MATERIAL SHOWN:
___

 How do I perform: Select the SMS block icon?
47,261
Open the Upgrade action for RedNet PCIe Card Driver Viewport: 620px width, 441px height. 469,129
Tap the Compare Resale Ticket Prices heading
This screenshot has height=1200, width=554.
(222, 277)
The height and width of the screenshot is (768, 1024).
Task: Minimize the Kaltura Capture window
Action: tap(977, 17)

___

TASK DETAILS: All of the lines above must be returned exactly as they stand.

RESPONSE:
 How do I perform: Select the SMS block icon?
47,261
Open the Upgrade action for RedNet PCIe Card Driver Viewport: 620px width, 441px height. 469,129
Tap the Compare Resale Ticket Prices heading
This screenshot has height=1200, width=554.
(222, 277)
The height and width of the screenshot is (768, 1024).
Task: Minimize the Kaltura Capture window
Action: tap(977, 17)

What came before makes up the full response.